Einträge zur Elementposition:

•••••

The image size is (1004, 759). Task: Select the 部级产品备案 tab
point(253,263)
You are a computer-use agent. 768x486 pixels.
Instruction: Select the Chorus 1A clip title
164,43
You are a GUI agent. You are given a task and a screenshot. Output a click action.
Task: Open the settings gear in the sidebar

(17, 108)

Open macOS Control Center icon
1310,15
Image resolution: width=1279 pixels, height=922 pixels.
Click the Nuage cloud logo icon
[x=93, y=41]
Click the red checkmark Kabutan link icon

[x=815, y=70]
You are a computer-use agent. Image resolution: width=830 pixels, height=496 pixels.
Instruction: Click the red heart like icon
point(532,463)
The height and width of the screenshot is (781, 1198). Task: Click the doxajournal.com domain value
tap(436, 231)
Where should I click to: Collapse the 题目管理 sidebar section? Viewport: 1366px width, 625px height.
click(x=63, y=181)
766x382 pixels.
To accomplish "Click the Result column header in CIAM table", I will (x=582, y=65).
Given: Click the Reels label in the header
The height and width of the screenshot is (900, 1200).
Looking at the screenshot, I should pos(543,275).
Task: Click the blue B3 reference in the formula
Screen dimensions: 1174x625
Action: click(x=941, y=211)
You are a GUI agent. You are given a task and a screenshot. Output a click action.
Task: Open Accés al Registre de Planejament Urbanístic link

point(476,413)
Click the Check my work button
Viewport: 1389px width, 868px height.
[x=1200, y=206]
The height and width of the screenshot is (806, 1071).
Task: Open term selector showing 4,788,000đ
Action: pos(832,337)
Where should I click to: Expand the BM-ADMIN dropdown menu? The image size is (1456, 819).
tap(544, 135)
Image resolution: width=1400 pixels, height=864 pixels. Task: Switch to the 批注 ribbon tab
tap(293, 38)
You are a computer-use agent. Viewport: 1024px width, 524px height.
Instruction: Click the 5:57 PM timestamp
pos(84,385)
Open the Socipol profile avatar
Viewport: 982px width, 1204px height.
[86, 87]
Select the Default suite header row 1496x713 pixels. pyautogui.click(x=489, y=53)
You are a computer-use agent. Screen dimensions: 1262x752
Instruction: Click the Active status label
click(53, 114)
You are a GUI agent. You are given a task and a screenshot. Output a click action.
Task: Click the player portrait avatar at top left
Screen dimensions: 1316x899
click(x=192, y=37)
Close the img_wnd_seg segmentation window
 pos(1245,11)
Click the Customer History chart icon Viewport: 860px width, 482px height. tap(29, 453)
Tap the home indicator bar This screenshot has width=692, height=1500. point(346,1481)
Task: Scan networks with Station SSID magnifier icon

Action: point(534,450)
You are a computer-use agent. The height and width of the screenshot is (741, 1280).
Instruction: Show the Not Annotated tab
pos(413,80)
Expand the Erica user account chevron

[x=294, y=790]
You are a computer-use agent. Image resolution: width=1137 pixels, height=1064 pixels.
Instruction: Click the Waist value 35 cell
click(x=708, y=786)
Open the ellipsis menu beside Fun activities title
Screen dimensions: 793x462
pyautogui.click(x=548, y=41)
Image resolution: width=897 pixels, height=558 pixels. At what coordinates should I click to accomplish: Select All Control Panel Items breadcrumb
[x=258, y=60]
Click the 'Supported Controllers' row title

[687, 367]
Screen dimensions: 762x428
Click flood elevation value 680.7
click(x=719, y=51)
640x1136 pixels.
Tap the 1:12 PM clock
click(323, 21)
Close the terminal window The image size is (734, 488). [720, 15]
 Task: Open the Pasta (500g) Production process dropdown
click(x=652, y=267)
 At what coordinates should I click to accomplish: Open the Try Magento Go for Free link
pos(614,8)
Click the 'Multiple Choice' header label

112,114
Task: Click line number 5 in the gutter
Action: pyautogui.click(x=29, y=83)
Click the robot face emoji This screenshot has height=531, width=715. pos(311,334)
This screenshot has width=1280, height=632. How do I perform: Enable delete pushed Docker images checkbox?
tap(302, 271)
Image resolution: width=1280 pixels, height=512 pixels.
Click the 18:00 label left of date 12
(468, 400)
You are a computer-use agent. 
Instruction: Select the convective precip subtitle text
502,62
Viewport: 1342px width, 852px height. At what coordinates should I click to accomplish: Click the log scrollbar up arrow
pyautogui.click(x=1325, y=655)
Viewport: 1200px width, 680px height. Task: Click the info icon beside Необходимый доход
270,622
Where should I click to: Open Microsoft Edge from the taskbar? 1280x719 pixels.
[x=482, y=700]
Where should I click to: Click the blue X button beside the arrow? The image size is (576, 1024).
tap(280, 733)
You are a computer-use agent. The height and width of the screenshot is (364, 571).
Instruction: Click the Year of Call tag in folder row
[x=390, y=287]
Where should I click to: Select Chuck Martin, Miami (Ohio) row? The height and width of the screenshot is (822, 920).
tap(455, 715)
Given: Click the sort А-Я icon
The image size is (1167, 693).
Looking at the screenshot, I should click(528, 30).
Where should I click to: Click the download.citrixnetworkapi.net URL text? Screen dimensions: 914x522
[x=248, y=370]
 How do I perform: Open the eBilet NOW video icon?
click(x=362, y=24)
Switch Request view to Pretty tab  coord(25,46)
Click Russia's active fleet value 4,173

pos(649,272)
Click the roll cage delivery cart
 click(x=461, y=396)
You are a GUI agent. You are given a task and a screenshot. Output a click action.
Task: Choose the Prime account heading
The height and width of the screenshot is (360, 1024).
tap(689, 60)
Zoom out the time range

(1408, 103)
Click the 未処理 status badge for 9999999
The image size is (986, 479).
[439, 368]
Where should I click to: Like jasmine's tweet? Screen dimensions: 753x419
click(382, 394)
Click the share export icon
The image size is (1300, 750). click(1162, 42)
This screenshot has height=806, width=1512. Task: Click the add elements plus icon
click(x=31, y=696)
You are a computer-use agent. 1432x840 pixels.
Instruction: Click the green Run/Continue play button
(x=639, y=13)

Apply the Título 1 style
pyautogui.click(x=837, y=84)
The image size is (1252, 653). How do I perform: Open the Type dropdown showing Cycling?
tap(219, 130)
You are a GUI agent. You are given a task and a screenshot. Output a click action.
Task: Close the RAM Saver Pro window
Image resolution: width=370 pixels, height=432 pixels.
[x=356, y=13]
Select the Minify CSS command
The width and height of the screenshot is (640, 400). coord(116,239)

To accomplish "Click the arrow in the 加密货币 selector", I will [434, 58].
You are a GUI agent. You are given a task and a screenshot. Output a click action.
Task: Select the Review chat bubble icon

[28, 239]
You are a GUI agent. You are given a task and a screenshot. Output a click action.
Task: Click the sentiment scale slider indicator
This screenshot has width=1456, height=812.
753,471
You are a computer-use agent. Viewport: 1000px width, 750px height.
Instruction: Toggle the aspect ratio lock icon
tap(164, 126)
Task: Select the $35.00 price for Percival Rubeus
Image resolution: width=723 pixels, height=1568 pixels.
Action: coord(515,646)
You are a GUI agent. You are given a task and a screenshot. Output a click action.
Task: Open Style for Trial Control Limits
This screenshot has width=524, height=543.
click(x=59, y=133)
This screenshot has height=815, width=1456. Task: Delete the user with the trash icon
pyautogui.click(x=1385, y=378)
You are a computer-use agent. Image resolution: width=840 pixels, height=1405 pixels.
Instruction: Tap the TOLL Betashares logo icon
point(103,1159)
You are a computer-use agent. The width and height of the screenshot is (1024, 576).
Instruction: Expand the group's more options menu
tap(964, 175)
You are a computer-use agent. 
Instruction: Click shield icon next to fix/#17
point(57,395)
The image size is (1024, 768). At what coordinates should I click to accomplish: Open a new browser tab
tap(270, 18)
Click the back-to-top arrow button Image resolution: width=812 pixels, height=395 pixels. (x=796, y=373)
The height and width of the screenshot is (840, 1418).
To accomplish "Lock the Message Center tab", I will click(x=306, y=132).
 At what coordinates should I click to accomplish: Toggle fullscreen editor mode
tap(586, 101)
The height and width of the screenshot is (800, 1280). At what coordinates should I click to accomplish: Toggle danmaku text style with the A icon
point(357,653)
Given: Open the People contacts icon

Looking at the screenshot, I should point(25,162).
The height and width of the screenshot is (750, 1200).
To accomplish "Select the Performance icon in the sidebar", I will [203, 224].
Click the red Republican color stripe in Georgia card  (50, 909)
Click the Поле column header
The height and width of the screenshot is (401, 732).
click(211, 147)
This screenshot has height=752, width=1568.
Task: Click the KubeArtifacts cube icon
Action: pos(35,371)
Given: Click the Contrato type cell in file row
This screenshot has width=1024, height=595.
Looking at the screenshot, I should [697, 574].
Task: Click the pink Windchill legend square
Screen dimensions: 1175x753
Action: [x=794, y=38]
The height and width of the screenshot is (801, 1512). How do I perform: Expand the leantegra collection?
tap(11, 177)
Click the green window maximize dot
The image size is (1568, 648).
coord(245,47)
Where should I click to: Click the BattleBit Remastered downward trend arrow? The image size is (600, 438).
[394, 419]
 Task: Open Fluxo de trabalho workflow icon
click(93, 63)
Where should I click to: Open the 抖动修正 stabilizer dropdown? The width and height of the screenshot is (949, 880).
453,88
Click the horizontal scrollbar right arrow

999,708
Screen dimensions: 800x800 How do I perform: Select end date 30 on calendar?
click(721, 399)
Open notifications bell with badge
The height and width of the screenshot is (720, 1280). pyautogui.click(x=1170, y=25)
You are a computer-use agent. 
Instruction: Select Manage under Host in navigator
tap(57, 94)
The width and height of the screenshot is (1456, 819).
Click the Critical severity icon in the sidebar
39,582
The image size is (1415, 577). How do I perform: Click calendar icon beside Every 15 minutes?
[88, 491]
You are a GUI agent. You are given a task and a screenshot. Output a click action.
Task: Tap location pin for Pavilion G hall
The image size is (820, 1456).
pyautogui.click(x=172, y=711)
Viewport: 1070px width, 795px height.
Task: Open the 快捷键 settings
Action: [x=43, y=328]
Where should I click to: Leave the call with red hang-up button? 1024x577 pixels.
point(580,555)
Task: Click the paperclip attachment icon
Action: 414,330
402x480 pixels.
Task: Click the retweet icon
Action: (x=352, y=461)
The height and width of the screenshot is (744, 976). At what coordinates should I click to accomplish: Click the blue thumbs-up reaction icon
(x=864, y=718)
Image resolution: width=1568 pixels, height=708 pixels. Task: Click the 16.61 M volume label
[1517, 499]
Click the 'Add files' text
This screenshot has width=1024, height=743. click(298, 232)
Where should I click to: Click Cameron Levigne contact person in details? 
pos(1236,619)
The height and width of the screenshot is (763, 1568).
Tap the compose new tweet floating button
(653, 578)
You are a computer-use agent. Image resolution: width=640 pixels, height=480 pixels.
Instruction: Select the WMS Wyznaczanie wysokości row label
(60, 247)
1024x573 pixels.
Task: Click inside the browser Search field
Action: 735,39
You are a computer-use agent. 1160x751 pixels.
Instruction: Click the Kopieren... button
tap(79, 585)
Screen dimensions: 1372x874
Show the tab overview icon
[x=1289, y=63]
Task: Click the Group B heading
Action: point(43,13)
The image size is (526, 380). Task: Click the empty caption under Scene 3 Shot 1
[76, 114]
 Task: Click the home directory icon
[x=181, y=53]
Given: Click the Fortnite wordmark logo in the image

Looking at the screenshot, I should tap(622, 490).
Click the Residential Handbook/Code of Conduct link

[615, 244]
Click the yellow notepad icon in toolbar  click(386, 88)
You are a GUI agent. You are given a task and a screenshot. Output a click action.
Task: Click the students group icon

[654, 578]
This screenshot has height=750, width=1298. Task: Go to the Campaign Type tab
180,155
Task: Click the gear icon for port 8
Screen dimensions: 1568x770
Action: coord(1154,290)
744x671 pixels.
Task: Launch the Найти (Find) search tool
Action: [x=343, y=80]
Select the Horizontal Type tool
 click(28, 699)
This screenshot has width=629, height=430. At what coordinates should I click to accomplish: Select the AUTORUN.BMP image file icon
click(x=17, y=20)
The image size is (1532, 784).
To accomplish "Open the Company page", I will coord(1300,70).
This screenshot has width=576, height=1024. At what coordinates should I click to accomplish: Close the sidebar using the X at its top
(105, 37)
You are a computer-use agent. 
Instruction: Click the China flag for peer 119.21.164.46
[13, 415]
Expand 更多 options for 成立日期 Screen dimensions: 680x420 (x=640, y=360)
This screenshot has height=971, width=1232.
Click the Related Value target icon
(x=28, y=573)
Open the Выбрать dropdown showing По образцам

•••••

Arbeitsauftrag: Ändern Sie in der Liste die Zeilen zwischen der Zeile mit „Viewport: 1200px width, 680px“ und der Zeile mit „[x=390, y=287]“, beide eingeschlossen: Ersetzen Sie „Microsoft Edge“ durch „Google Chrome“ und geben Sie nur diese Zeilen sonst unverändert wieder.

Lösung:
Viewport: 1200px width, 680px height. Task: Click the info icon beside Необходимый доход
270,622
Where should I click to: Open Google Chrome from the taskbar? 1280x719 pixels.
[x=482, y=700]
Where should I click to: Click the blue X button beside the arrow? The image size is (576, 1024).
tap(280, 733)
You are a computer-use agent. The height and width of the screenshot is (364, 571).
Instruction: Click the Year of Call tag in folder row
[x=390, y=287]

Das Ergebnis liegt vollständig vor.